The incidence of the disease is unknown, though one paediatric hospital has suggested that it accounts for 3% of all brain tumours.

Gliomatosis cerebri is a highly aggressive, malignant brain tumour. It is a disease of the glial cells, usually the astyocytes (glial cells in the nervous system whose long protrusions give them a star-like shape). Its main characteristic is the rapid, diffuse spread of the tumour, which means that its growth infiltrates the brain without defined borders, unlike other brain tumours. As it grows, it is capable of reaching any part of the brain.

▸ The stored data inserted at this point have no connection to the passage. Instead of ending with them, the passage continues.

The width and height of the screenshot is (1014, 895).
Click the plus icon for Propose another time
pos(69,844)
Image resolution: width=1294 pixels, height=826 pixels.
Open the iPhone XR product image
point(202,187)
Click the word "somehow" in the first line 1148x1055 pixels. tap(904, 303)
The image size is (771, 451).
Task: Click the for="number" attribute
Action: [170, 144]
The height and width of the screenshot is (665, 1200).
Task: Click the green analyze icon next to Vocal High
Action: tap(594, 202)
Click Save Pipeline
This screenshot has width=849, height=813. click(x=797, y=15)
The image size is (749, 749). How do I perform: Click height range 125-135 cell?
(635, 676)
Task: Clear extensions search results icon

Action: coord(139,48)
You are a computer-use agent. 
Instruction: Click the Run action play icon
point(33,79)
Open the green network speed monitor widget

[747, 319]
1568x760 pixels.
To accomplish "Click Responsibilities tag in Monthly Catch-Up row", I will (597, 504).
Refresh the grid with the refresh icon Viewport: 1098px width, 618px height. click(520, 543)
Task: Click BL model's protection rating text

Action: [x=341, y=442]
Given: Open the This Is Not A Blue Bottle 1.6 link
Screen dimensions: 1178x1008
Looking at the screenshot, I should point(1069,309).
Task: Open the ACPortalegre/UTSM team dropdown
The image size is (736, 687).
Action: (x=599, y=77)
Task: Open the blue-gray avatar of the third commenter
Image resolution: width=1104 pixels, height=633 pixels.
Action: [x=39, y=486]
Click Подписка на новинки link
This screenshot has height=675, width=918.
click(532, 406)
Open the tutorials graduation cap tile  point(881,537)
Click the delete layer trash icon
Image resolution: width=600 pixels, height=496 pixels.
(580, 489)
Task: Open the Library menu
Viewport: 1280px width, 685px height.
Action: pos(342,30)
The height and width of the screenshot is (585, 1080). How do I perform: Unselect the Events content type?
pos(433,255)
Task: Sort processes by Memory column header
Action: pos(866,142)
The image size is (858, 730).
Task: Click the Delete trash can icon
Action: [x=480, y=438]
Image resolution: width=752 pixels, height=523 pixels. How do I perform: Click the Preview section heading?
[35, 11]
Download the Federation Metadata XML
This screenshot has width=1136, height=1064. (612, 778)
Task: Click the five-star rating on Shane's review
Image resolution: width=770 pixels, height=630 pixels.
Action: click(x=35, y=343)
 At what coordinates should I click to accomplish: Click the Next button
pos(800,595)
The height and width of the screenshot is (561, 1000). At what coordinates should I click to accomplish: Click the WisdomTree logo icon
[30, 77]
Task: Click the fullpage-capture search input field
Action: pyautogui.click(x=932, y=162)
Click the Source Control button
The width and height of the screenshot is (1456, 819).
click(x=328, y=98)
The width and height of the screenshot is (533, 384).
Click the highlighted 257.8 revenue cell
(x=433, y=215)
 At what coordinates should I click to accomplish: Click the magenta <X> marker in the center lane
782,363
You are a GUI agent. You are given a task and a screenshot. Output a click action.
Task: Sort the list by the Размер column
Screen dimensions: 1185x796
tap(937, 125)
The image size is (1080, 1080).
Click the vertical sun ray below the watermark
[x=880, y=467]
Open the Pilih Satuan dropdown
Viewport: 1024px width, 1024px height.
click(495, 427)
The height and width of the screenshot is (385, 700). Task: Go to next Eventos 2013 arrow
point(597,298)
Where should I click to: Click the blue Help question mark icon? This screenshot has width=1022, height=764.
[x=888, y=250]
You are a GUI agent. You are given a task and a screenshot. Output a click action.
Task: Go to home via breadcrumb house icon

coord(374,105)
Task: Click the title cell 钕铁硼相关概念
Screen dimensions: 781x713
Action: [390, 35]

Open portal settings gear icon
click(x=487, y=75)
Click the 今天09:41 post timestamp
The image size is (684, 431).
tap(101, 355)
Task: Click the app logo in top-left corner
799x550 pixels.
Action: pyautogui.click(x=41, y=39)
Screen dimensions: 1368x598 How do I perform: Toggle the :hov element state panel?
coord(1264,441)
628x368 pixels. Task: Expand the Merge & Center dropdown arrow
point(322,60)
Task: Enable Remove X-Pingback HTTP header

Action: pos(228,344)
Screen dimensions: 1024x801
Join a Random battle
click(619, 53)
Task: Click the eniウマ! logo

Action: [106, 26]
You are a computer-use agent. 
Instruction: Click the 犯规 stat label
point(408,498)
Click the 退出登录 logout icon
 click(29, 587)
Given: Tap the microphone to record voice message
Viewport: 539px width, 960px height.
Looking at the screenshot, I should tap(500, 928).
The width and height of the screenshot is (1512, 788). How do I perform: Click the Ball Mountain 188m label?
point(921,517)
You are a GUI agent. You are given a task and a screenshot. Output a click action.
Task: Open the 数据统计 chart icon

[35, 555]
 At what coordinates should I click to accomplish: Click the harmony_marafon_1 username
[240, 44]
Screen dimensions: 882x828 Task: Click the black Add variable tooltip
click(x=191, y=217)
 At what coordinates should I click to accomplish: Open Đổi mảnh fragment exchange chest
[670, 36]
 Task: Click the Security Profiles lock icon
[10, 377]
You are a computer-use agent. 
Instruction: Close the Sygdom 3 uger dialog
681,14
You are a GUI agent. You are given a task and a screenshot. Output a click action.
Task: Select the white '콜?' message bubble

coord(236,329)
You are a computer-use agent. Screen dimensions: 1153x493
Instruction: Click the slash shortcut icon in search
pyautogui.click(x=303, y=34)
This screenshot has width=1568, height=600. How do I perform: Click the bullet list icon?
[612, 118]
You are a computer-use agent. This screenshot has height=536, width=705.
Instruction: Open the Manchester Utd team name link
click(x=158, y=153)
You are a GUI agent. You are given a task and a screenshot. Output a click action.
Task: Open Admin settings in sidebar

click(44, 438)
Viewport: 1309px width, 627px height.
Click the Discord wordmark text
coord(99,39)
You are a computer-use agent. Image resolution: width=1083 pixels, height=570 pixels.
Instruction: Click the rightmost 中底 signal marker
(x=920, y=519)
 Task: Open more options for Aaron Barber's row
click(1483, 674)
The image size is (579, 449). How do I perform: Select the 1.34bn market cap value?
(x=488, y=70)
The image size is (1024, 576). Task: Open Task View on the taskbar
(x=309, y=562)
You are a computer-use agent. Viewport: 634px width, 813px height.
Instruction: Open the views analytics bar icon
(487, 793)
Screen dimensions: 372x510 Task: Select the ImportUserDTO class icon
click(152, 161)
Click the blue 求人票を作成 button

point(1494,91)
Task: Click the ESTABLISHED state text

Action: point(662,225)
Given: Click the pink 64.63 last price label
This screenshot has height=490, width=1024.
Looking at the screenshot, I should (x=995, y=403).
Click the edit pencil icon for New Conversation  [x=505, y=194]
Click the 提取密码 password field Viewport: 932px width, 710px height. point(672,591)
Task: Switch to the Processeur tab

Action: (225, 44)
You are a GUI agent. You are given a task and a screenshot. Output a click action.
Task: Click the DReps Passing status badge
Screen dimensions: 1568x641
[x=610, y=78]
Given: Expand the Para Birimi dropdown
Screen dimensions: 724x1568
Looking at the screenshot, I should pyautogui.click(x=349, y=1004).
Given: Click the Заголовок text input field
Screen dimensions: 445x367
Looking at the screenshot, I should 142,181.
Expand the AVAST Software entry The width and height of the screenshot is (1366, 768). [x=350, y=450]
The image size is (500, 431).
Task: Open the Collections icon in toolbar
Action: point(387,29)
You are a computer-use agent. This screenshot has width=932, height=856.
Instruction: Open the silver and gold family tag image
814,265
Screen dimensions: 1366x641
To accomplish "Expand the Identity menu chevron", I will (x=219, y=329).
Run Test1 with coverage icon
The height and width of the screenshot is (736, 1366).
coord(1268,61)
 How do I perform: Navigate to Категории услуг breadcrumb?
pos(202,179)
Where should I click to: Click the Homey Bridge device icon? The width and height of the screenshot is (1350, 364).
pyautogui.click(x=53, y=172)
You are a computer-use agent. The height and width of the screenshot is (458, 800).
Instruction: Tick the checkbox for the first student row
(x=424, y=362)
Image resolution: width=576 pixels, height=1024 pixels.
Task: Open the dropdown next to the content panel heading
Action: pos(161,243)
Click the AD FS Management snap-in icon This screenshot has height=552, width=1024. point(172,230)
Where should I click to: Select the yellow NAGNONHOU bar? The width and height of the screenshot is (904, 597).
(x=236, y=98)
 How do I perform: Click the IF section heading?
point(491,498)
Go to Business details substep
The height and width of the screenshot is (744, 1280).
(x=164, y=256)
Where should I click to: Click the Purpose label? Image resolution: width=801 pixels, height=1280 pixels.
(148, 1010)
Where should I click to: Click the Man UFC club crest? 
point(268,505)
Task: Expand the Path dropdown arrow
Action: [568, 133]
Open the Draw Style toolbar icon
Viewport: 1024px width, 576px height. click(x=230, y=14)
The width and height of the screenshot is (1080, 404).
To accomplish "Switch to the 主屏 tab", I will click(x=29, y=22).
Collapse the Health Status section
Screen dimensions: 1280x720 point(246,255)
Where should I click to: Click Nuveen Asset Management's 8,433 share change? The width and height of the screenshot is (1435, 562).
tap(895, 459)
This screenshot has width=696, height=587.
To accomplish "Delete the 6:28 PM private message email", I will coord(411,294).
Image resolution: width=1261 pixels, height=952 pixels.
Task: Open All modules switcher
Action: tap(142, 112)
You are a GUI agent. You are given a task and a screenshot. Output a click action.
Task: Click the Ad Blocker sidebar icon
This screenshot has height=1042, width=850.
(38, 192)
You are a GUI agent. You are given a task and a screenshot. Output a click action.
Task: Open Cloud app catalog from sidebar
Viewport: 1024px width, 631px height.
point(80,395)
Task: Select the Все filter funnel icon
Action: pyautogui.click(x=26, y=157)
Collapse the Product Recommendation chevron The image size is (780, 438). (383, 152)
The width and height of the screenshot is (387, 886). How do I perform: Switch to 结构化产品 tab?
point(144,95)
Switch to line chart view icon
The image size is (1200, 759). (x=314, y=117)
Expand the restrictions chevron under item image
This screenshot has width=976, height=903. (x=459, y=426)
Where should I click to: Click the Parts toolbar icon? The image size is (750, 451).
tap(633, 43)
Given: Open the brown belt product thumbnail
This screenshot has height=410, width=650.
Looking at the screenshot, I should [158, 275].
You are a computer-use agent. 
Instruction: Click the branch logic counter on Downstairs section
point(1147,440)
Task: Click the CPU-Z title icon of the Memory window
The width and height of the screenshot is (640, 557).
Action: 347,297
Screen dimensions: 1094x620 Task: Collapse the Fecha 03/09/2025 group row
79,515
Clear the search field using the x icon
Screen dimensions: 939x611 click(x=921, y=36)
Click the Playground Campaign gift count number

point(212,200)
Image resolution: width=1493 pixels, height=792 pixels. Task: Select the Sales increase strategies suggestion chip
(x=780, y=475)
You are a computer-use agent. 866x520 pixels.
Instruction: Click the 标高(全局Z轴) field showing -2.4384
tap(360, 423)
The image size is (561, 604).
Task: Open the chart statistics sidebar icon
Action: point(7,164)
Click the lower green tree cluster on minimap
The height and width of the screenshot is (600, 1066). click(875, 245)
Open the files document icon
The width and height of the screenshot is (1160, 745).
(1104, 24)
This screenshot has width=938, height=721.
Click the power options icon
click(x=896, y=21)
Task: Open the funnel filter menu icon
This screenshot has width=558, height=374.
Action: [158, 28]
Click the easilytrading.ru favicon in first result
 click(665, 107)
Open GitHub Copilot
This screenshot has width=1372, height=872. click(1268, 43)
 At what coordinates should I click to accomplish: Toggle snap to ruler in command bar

It affects more than two cerebral lobes, often bilaterally, and usually reaches infratentorial structures (the cerebellum and brain stem), and even the spinal cord. The infiltration leads to a thickening of anatomical structures, affecting the white matter, whose principal function is to transmit nerve impulses from the neurones and deep brain nuclei (such as the thalamus, which helps to control movement). The spread can easily cross the corpus callosum, the structure which connects the right and left hemispheres of the brain, coordinating their functioning.

In contrast to other malignant astrocytic tumours, even in very advanced stages, the disease often takes the form of a diffuse infiltration, as opposed to a well-defined tumour. This is the most common form of gliomatosis cerebri, or type 1, whilst patients with an associated tumour in addition to this diffuse infiltration form part of the rarer group 2.